So really what's the point of the conversation? If you will only accept that those riders who have been caught are the dopers, than just go with that list. I tend to think that the riders who have been caught are the tip of the iceberg, and it's pretty damn obvious who the un-caught worst offenders are.

More to the point, does Nibali need to be a doper for the points to be salient? I don't think it matters.
 
RownhamHill said:
Apologies to misrepresent you.

But what are your different theories? And why are'nt you certain about one over the other, given how convinced you are on the ultimate answer? Is it really just because you can't, metaphorically, believe it's not butter?
I find a watch in my garden, I've never seen before. My brother says it fell out of Santa's sleigh as he was flying over the garden. I don't know how it got there. I have a million possible theories, but I am convinced the one proposed by my brother is false.

Do I need to have a single irrefutable explanation for how something happened in order to refute another explanation?

I dont know when sky started doping, in what quantities, with what products and what doctors. I don't know what the road to Damascus moment was. Do I need to in order to believe that the theory proposed by sky is incorrect?

As for theories, why would wiggins only start doping in 09, maybe he only got introduced to it then. Maybe its because Vaughters told him he had the potential to be a gt contender and wiggins decided he would do what everyone else does. Maybe he went to the Giro on top clean form, realized that clean he could do decent in the mountains and decided to go full in. Maybe BC who he was training with introduced him, after they decided they wanted to win the Tour within 5 years.

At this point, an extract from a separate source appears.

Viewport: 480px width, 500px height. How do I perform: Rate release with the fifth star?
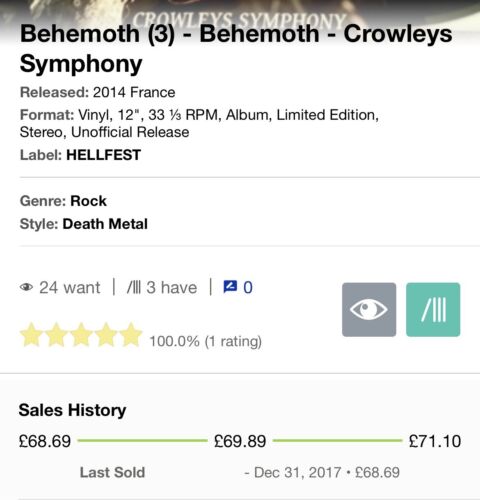[131, 335]
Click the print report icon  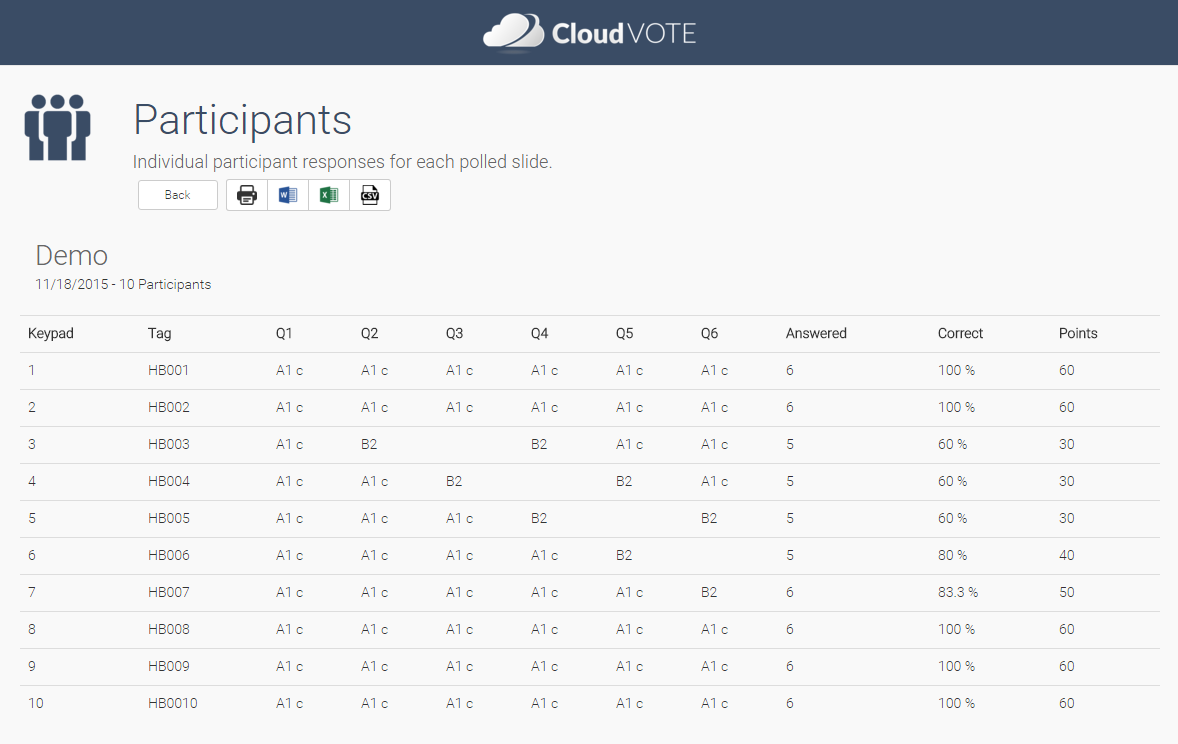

Maybe he decided himself. Any of those is possible, and all of those I consider infinately more likely than that Wiggins, having done the Giro which is the worst way to approach the Tour to begin with, on a few weeks notice was able to defeat top gt contenders on full doping programmes like Fraenk, Kreuziger, Kloeden, who had focused their entire season on the race.

Wiggins own story contradicts itself here because in 2012 Wiggins claimed he needed half a season of prep to reach full peak for the Tour. Yet in 2009 he did the exact opposite, getting a few weeks in before the Giro and still managed to get never before seen (on any cyclist) form.